Diet also serves as a major source of new viruses, particularly through the consumption of food and water. Dietary factors influence the gut virome, with the timing of introducing certain foods potentially affecting viral diversity.
The Virome’s Role in Human Health
The virome plays a multifaceted role in human health, extending beyond the traditional understanding of viruses as solely disease-causing agents. Bacteriophages can exert beneficial effects by modulating bacterial populations. Phages help maintain the balance of the gut microbiome by targeting and eliminating specific bacteria, preventing any single bacterial species from becoming overly dominant. This contributes to microbial diversity and stability, which supports host functions like immune defense and metabolic processes.
Certain viral infections can also contribute to immune system development and modulation. Persistent viral infections can stimulate innate immunity and provide protection against other infectious agents. For example, chronic herpesvirus infection can benefit its host by stimulating innate immune responses. The interactions between viruses, bacteria, and host immunity are complex, with outcomes dependent on factors like anatomical location, host genetics, and the presence of other microbes.
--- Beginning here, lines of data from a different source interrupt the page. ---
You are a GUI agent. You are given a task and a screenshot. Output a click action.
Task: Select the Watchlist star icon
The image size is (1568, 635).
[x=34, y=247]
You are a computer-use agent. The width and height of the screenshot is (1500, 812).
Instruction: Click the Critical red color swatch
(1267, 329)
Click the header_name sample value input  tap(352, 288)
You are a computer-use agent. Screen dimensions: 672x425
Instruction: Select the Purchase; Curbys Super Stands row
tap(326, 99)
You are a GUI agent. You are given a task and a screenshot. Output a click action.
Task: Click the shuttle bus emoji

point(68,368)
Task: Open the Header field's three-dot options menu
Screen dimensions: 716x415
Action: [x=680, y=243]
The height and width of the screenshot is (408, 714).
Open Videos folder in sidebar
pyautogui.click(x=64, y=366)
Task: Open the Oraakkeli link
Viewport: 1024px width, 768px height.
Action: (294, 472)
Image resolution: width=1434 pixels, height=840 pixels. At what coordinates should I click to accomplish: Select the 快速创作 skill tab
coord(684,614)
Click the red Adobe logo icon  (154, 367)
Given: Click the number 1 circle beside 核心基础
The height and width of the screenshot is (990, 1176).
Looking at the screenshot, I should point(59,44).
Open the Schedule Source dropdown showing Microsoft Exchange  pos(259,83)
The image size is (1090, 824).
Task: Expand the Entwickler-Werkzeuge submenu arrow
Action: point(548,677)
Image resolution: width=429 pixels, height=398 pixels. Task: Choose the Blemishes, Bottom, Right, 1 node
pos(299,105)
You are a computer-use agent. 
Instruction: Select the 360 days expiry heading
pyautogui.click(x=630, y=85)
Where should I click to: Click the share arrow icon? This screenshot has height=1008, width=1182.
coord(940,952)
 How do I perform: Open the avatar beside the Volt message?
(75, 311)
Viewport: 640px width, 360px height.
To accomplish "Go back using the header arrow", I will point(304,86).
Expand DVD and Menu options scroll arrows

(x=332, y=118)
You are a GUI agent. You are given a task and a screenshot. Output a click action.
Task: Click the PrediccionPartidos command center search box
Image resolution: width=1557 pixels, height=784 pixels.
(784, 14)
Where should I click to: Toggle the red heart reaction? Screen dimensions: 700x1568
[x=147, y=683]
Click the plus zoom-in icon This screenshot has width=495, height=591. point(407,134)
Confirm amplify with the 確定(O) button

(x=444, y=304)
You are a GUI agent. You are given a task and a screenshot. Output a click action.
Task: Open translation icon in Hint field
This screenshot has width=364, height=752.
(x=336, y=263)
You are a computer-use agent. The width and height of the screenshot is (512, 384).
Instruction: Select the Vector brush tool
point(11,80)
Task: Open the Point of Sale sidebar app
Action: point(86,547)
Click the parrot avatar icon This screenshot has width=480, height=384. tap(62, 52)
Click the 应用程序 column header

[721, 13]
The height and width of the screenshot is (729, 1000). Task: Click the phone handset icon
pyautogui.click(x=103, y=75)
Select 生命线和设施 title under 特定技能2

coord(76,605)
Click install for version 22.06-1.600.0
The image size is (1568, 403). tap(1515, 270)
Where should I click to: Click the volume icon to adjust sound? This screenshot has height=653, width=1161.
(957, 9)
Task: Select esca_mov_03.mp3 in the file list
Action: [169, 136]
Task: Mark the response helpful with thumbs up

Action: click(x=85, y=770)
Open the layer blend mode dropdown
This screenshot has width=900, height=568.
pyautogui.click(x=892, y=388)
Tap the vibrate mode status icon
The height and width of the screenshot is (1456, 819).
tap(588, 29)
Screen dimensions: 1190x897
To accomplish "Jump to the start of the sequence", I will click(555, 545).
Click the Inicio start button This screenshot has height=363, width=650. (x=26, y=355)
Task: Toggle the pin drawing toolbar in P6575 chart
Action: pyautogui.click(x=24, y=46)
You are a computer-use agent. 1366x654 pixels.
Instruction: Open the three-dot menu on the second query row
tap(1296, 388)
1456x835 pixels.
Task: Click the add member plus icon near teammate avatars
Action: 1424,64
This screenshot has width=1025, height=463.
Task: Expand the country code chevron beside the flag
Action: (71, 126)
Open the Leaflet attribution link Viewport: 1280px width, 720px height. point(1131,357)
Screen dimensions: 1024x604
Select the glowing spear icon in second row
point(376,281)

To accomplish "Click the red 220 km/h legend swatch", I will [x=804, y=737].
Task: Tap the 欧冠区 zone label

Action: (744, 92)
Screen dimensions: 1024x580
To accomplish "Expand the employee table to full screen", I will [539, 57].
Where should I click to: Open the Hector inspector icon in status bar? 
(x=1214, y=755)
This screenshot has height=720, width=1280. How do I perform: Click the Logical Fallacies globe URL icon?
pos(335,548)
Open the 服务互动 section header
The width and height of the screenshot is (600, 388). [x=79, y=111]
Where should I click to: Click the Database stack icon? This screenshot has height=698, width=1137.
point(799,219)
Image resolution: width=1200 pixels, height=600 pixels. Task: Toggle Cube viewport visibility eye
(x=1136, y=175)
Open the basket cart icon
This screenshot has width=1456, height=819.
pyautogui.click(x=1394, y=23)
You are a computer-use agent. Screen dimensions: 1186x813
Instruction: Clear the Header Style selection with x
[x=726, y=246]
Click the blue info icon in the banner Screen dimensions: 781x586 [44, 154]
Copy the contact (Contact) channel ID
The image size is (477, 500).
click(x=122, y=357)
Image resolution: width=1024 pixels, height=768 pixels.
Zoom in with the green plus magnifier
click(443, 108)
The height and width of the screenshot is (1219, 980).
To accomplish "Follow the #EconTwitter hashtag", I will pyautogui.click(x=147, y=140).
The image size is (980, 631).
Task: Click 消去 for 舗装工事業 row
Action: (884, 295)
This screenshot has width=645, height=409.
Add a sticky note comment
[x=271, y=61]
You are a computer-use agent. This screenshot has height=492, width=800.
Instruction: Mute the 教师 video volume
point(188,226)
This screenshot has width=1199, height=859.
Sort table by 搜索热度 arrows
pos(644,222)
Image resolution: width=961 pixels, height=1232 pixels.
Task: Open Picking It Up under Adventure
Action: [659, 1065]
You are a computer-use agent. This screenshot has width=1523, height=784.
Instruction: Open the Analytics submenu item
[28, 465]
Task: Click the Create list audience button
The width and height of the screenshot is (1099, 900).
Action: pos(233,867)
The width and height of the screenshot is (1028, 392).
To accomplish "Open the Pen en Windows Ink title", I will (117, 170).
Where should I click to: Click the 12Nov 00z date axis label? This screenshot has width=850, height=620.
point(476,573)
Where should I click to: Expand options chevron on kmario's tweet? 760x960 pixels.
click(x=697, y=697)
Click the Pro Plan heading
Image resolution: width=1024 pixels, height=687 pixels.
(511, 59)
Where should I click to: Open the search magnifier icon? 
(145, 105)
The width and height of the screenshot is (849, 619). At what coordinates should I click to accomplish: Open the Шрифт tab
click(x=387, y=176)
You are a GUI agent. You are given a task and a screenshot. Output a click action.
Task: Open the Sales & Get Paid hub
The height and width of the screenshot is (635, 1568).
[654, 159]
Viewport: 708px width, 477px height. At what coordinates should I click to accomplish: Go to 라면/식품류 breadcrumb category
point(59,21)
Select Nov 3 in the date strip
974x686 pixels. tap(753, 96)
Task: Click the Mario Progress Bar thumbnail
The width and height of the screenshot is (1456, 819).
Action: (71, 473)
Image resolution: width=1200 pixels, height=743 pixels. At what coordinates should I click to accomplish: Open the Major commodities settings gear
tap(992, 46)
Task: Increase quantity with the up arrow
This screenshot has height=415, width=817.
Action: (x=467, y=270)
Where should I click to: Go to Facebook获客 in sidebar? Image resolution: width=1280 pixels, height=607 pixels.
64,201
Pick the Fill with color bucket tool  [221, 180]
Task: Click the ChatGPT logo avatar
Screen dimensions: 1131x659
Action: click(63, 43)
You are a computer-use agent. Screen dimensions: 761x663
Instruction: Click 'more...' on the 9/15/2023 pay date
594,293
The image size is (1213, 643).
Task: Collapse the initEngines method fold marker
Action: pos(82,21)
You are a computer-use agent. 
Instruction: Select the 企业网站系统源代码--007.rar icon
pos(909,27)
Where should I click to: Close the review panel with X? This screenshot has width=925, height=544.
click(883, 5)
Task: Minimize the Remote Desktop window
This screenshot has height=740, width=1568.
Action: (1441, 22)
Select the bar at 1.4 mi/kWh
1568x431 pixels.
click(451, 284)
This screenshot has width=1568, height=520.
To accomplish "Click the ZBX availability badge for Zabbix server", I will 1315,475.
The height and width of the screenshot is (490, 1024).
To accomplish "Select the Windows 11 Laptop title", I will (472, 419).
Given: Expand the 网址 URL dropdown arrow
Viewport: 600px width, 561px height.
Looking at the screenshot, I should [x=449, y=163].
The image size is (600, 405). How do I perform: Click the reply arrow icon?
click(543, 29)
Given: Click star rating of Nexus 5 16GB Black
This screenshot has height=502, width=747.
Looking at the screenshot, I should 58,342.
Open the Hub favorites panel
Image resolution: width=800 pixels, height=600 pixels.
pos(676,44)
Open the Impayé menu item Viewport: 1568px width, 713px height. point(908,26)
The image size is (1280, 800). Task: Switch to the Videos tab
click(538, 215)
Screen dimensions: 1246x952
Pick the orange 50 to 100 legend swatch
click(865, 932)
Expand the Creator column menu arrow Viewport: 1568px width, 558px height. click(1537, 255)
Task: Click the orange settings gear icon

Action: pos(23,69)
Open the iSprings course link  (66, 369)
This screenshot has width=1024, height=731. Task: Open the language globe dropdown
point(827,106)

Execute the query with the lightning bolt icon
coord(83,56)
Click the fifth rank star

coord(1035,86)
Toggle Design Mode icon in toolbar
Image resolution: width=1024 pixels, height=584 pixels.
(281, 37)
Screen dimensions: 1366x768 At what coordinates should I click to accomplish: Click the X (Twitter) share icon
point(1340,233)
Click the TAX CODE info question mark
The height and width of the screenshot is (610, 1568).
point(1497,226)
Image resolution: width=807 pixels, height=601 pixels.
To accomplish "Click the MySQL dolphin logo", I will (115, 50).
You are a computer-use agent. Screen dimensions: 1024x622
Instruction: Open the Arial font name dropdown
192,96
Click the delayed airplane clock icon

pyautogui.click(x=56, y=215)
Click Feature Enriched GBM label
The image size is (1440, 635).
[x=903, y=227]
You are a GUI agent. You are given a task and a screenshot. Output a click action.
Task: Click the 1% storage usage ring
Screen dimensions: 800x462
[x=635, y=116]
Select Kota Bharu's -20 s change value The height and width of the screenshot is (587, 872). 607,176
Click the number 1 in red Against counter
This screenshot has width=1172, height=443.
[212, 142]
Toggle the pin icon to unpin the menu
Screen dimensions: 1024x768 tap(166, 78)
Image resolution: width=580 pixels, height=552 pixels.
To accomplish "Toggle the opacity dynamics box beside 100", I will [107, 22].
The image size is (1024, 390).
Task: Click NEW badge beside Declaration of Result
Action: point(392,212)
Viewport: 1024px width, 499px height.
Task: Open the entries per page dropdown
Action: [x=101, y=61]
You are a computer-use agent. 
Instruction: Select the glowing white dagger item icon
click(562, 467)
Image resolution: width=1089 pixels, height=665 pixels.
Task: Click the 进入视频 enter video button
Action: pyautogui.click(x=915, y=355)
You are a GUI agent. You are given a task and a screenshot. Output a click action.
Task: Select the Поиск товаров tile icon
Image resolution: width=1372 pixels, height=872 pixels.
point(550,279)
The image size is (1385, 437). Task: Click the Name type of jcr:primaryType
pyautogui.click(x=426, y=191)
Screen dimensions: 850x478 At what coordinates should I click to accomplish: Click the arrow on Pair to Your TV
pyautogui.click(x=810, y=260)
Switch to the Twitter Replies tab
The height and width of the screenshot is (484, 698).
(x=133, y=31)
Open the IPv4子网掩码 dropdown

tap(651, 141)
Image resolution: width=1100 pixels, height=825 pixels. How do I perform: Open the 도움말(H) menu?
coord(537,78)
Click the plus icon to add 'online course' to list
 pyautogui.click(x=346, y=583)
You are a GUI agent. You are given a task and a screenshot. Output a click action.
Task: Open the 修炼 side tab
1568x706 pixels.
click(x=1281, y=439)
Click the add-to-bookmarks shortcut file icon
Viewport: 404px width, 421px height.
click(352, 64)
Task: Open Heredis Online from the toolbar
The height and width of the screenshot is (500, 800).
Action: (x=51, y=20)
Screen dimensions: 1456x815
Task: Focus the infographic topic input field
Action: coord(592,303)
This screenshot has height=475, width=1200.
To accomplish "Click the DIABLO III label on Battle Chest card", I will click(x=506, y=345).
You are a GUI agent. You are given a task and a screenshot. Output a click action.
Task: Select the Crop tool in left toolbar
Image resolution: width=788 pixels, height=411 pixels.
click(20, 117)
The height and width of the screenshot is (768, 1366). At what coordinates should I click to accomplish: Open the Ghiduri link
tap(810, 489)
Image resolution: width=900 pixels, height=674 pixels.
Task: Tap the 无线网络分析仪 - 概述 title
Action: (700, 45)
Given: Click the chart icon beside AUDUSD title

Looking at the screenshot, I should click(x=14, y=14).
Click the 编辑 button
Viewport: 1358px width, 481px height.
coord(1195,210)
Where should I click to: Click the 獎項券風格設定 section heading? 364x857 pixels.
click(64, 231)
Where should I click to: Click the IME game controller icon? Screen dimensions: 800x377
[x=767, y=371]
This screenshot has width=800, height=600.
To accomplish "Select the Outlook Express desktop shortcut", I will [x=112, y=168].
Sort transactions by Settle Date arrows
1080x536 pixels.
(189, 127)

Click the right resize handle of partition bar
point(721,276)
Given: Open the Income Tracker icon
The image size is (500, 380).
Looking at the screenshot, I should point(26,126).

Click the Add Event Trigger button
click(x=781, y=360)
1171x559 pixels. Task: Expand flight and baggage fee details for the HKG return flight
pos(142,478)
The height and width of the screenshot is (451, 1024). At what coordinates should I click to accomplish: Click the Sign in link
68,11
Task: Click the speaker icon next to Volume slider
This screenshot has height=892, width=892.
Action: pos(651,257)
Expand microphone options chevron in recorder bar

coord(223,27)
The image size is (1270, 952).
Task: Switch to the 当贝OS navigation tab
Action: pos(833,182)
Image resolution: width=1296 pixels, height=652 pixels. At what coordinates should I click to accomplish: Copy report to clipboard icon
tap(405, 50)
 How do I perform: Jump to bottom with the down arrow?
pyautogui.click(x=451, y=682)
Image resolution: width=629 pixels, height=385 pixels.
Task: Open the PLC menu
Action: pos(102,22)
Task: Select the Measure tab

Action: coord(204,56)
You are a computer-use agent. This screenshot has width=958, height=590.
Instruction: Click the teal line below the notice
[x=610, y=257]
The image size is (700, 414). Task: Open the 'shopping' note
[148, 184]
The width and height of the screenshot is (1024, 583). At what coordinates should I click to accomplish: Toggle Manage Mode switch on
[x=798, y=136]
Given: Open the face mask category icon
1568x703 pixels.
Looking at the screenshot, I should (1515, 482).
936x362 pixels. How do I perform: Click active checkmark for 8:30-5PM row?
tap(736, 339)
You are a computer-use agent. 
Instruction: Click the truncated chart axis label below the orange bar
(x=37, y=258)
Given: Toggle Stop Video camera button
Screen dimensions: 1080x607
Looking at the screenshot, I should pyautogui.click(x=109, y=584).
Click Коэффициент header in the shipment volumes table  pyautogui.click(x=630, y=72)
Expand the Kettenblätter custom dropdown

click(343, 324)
Despite these beneficial interactions, the virome also includes viruses with pathogenic potential. These can cause acute infections, such as the common cold, or establish chronic and latent infections that may impact long-term health. The interplay between these pathogenic viruses and the host’s immune system, often influenced by the broader microbiome, can determine the severity and outcome of disease. Viral DNA and RNA can trigger immune responses, leading to inflammation.
Connection to Specific Diseases
Imbalances within the human virome, often referred to as dysbiosis, have been linked to various specific health conditions. Inflammatory Bowel Disease (IBD) is one such condition where the enteric virome has been observed to be abnormal. An increased abundance of certain bacteriophage families has been observed in individuals with IBD, suggesting a potential role for these phages in disease progression.
Type 1 Diabetes (T1D), an autoimmune disorder, also shows associations with changes in the intestinal virome. Children at risk for T1D or those who develop autoimmunity tend to have less diverse intestinal viromes compared to healthy controls. Specific components of the virome have been linked to the development of autoimmunity in these individuals, with changes in the virome often preceding the onset of autoantibodies.
Beyond these conditions, the virome’s influence extends to other autoimmune disorders and neurodegenerative diseases. Viral infections are considered potential triggers for the immune system to mistakenly attack the body’s own tissues, which can lead to autoimmune conditions and certain neurodegenerative disorders. Various viruses found at higher frequencies in affected tissues suggest a broader viral involvement in autoimmune disease development.
Studying the Human Virome
Scientists primarily study the human virome using metagenomic sequencing, which involves analyzing all the genetic material in a sample. This approach allows for the identification of known viruses and the discovery of novel ones without requiring them to be grown in laboratory cultures. Samples from various body sites are collected, and their viral nucleic acids are extracted, amplified, and sequenced.
Despite advancements in sequencing technologies, a substantial portion of the detected viral sequences remains uncharacterized. This unannotated genetic material is often referred to as “viral dark matter.” Only a small percentage of viruses found in the human gut show similarity to known viruses in existing databases. Identifying and understanding this viral dark matter is an ongoing challenge, as it represents a vast reservoir of viral diversity with unknown functions and host interactions.